I clamped his nose between my fingers and jammed the palm of my hand into his mouth. I put my legs across his chest, settling my knees beneath his rib cage. Basically I stopped him breathing. I waited, with my head turned to the door. No one came.

I told myself I had helped him to die rather than you know-the ‘m’ word. For all I know he would have died anyway. It was a long time ago.

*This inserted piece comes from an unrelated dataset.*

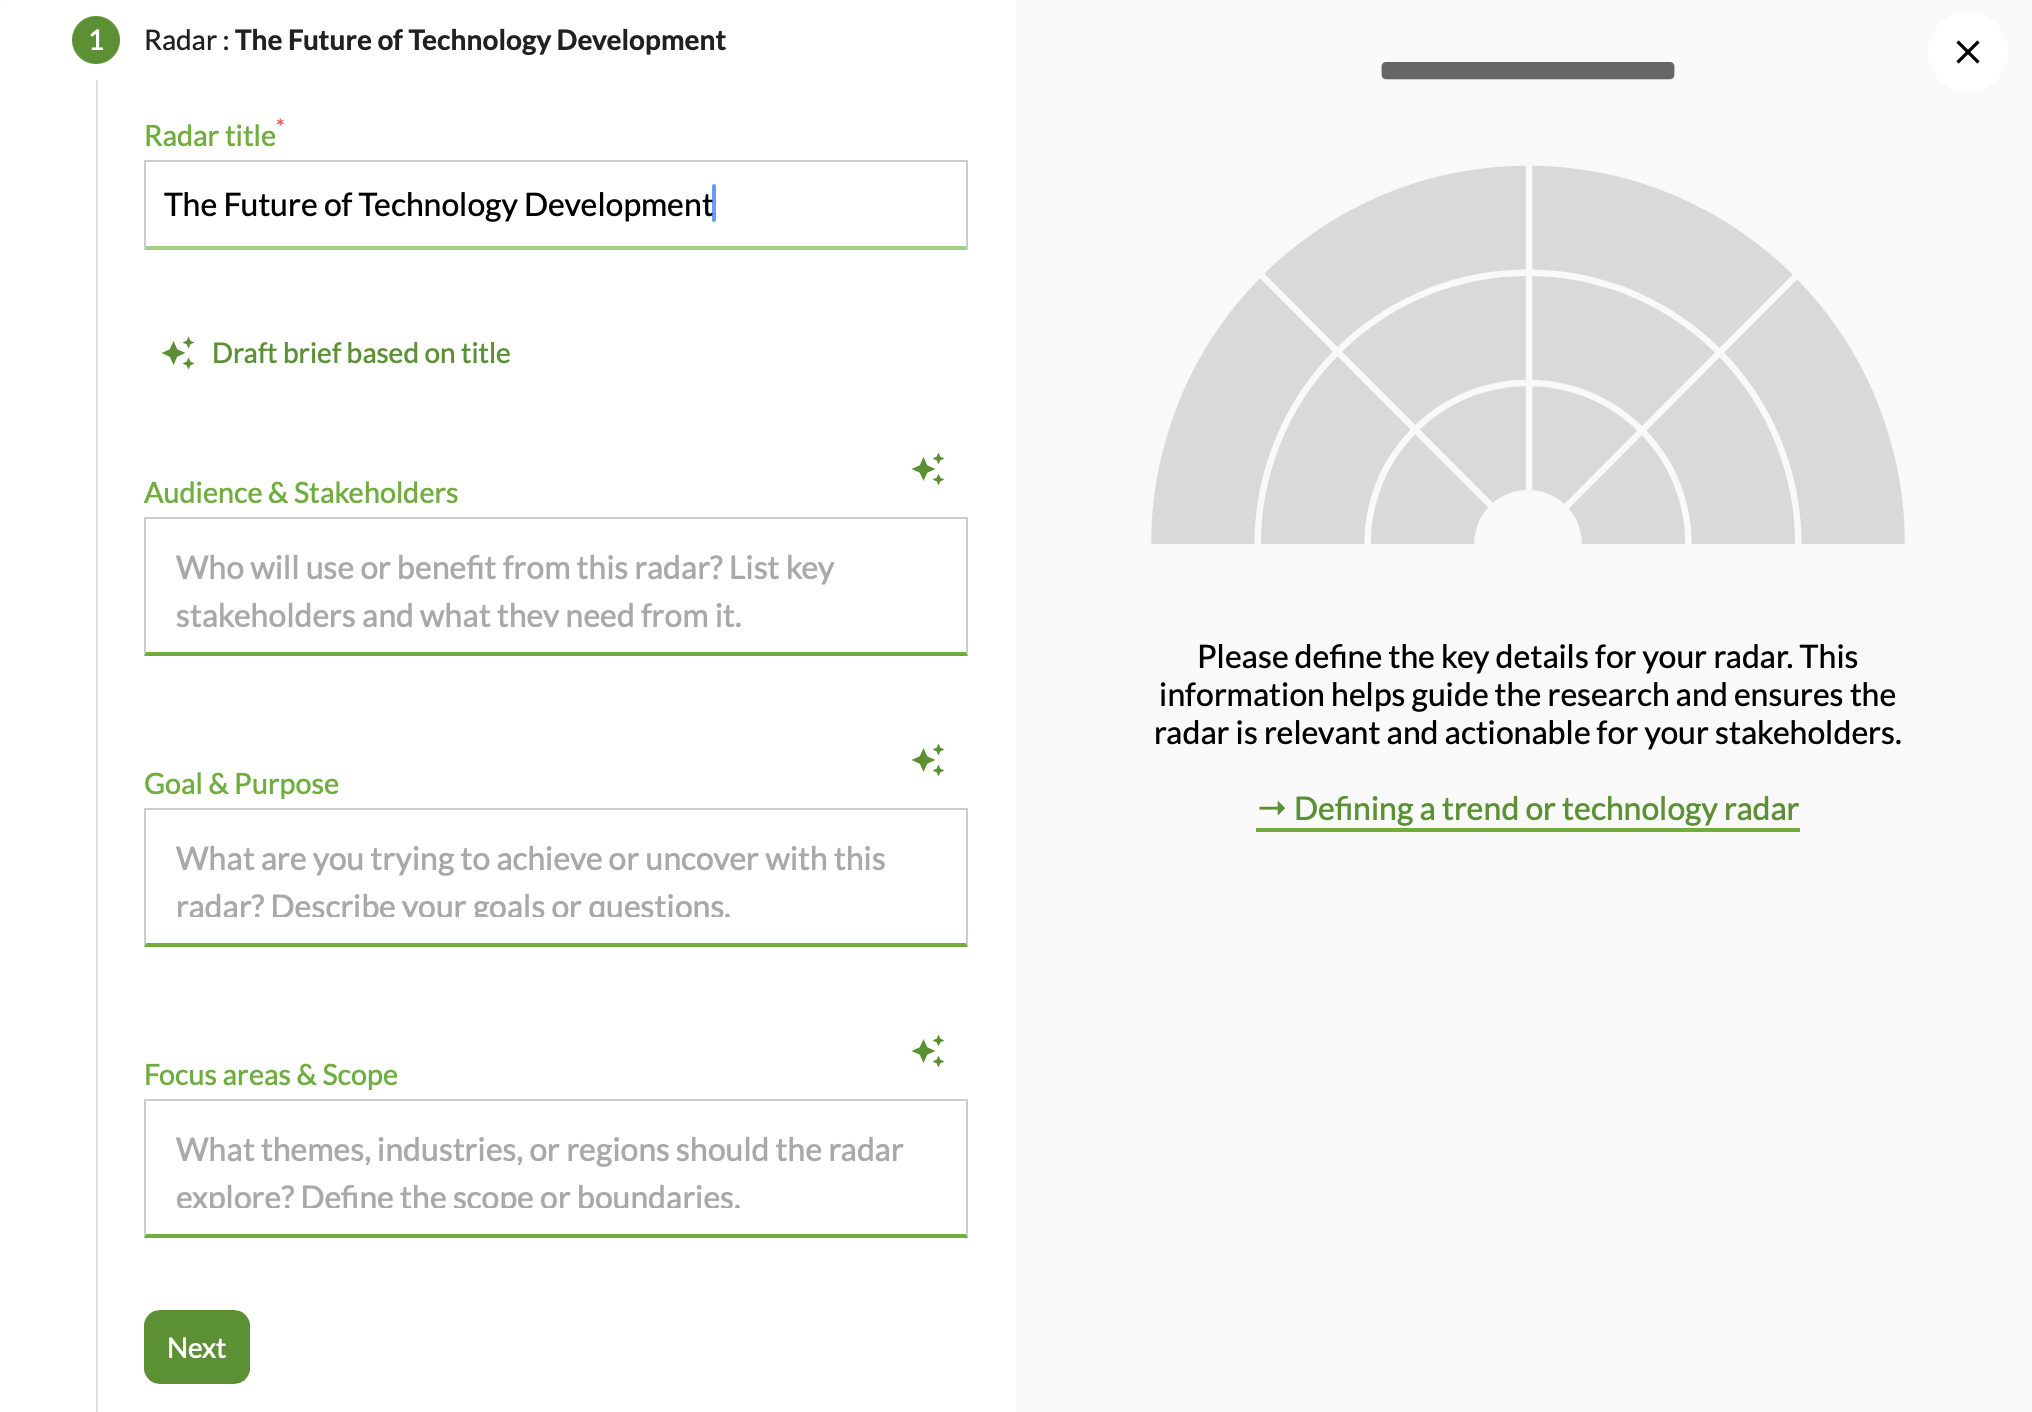Click the Goal & Purpose field label
This screenshot has width=2032, height=1412.
click(x=241, y=784)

The official verdict was death by accident. It was a very nasty head bump. Someone else found him.

Except now my hand.

I wake up in the morning and there it is. The very shape, room for a nose, my hand clamped in that position. Immovable. I have to purposefully will it to release itself. There is the gap between my two middle fingers. Holding something that is not there. My outside fingers tight together. They are just held there in suspension. As if. As if they are still clamping a nose. My palm presses forward. It is all there in the muscle memory of my hand. Which is why I need to get rid of it. Do you know how hard it is to get a knife in this place? My hand has gone rogue.

It doesn’t stop in the morning either. I will be sitting having coffee. I say coffee but it is murky brown tasteless stuff. I will be having coffee with a friend and I can feel my hand contract and form the shape. It just happens. I cannot control it. I know they look at me as if I am odd. Every person in this place is odd though, it is the privilege of old age. I think they want to get a doctor to look at it. That can’t happen. That will be a disaster.

I dread finding someone collapsed in the corridors in case I am tempted. I am tempted. I can still feel his body spluttering underneath me. I feel him struggling for breath even unconscious. And I just held my knees tight. His rib cage could not move. He was unconscious. I am sure he was unconscious. He was mostly unconscious. He was a bad man.

I feel the last gasp of air come out of his mouth. I can feel it on my face because I leaned in. Because I wanted to feel it. And my hand, now my hand, keeps going back to that position. Covering his nose.

I worry about the hand. Would it be safer to chop it off? What if someone sees? Guesses? Knows? But I am helpless in this decision and google and youtube have been useless in giving proper instructions for hand severance.

I find myself making that shape with my hand in front of the TV. With my left hand when I am doing the crossword with my right. I pray now for the end to come for me. I have had a long life, but that night is still with me. Still inside of me somewhere and it keeps bursting out in the form of my hand.

I remain unrepentant, he was a very bad man. My hand is sorry but I am not.

Epilogue

I look at my mother’s body. It is the last time I will see her, laid out in the coffin. There it is, even now, that strange shape she used to make with her hand when she was nervous. Where did that come from? I take her hand in mine and try to stretch the shape out. But the fingers won’t move. They are stuck forever in that position. It was a shape I always associated with her. I never saw anybody else do it. I am alone now. There was always just Mum and me.

I know nothing of my father. He died on the night I was conceived.